Peran BPS dalam Mendukung Latest Program
Badan Pusat Statistik (BPS) memegang peran penting dalam mengelola sensus ekonomi sebagai bagian dari Latest Program nasional. Abdus Salam menyatakan bahwa BPS telah melakukan sosialisasi menyeluruh kepada warga Banyuwangi agar mereka memahami pentingnya kegiatan ini. “Kami berharap sensus ekonomi bisa menghasilkan data yang menjadi dasar pengambilan kebijakan pembangunan,” katanya. Sosialisasi dilakukan melalui berbagai media, termasuk pertemuan langsung dengan keluarga masyarakat.

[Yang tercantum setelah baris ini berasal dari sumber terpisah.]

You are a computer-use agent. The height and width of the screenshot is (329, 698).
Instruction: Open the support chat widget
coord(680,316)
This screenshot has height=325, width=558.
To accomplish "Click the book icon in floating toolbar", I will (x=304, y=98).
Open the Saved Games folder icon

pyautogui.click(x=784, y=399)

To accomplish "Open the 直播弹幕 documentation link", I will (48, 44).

“Data yang diperoleh dari sensus ekonomi akan digunakan untuk evaluasi kebijakan pembangunan daerah, termasuk dalam merancang program-program yang lebih tepat sasaran,” tambah Abdus Salam. Ia menegaskan bahwa BPS berupaya menjaga keakuratan data melalui pendekatan partisipatif, di mana warga diberikan kesempatan untuk memberikan informasi secara transparan. Hal ini juga sejalan dengan kebijakan pemerintah pusat yang menekankan pentingnya data ekonomi sebagai alat pengambilan keputusan.

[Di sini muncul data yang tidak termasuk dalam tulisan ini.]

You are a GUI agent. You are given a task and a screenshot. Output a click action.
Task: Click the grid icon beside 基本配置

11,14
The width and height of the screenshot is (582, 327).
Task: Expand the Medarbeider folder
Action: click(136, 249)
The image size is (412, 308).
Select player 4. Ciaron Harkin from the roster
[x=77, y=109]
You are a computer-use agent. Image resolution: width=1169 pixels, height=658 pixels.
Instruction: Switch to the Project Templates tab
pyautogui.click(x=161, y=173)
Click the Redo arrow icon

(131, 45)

Kepala BPS Banyuwangi menyoroti bahwa partisipasi warga dalam Latest Program ini tidak hanya sekadar menyelesaikan form, tetapi juga memberikan kontribusi nyata untuk pengembangan ekonomi daerah. “Data yang akurat akan memudahkan pemerintah dalam mengevaluasi progres pembangunan, termasuk dalam meningkatkan kesejahteraan masyarakat,” katanya. Dengan senantiasa bekerja sama, warga Banyuwangi bisa menjadi bagian aktif dari upaya pengumpulan data ekonomi yang menjadi landasan kebijakan nasional.